The three messages CC 2.1.80 sends on startup (captured via spy):

{"method":"initialize","params":{"protocolVersion":"2025-11-25","capabilities":{"roots":{},"elicitation":{"form":{},"url":{}}},"clientInfo":{"name":"claude-code","version":"2.1.80"}},"jsonrpc":"2.0","id":0}
{"method":"notifications/initialized","jsonrpc":"2.0"}
{"method":"tools/list","jsonrpc":"2.0","id":1}

Fix

Replace the single blocking poll() call with a three-phase approach that correctly handles data already buffered in the FILE* layer:

Phase 1: Non-blocking poll(timeout=0) — fast path, catches data already in the kernel fd.

Phase 2: If Phase 1 returns 0 (no kernel data), peek one byte from the FILE* buffer using fgetc(in) + ungetc(). This detects data that a prior getline() over-read pulled into libc's buffer. If data is found, skip the blocking poll and fall through to getline().

Phase 3: Only if both Phase 1 and Phase 2 confirm no data — call blocking poll(STORE_IDLE_TIMEOUT_S * 1000) for idle eviction.

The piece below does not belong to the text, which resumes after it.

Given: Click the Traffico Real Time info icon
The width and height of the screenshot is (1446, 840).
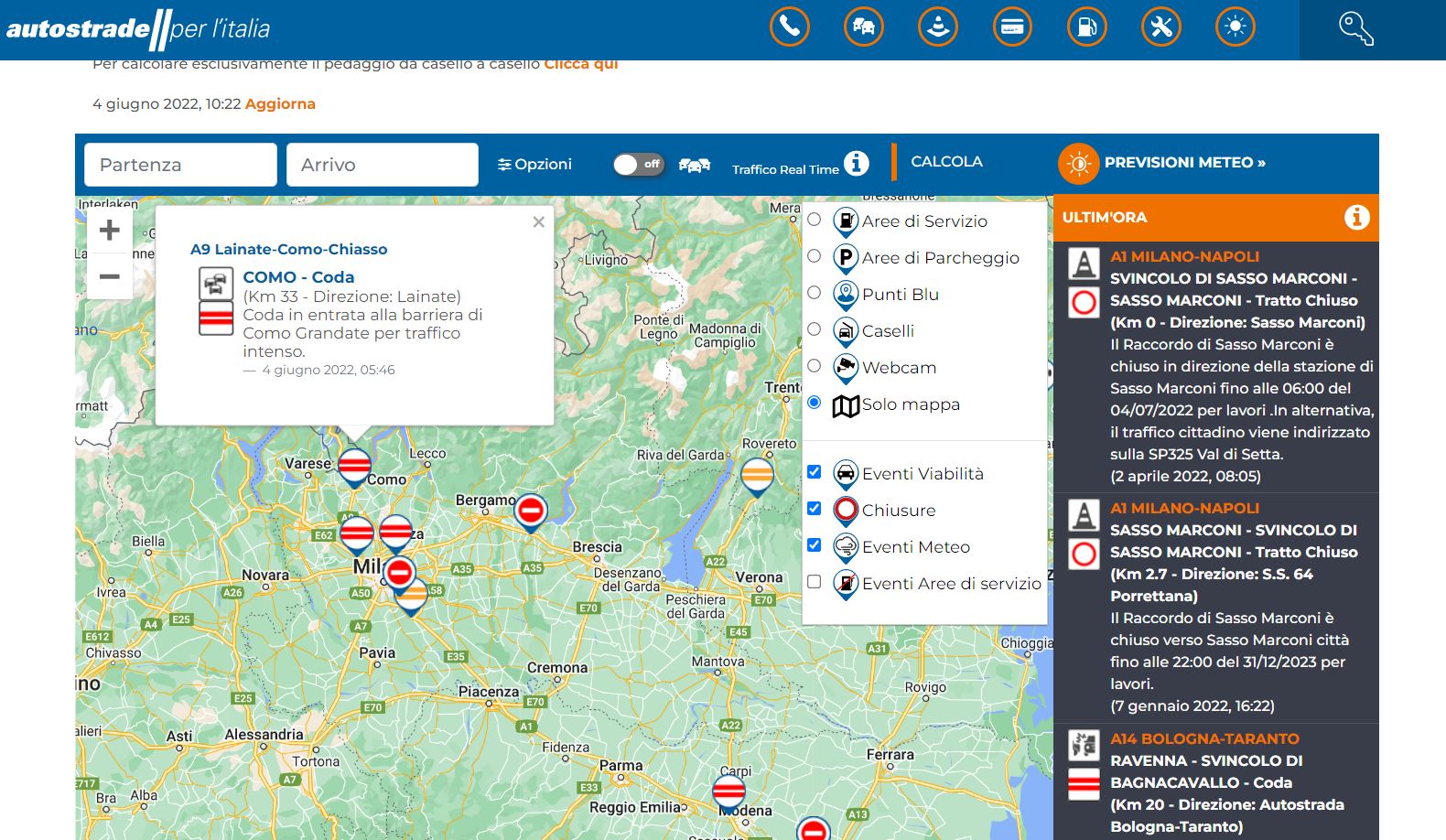Looking at the screenshot, I should click(x=856, y=163).
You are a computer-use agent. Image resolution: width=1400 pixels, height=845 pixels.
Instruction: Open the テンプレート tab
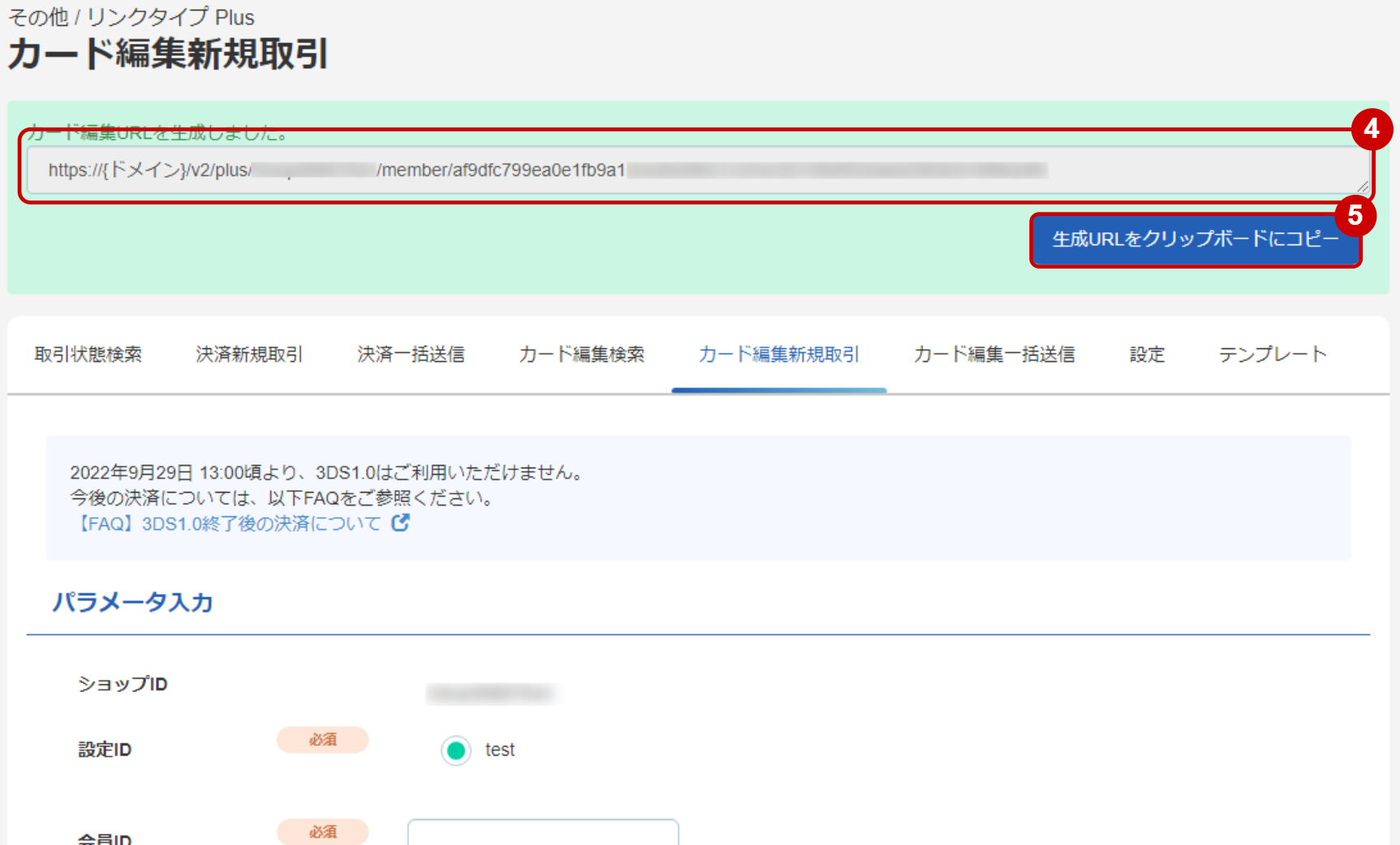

This approach is fully POSIX-portable and does not require making the fd non-blocking (which would complicate getline() error handling for EAGAIN), nor does it rely on GNU-only extensions like __fpending().

The inaccurate comment at the original call site is also corrected to document the actual hazard.

Test Coverage

  • C unit test (tests/test_mcp.c): mcp_server_run_rapid_messages — uses pipe() + alarm(5) to verify all three init messages are processed without hanging
  • Python integration test (scripts/test_mcp_rapid_init.py): sends all three messages simultaneously via proc.communicate(), asserts tools/list response arrives within 5 seconds against the installed binary

Test results: 2043/2043 tests pass. Python integration test passes against built binary and installed binary.

Affected Versions

Triggered reliably by Claude Code ≥ 2.1.80. Latent in earlier versions where client insert inter-message delays.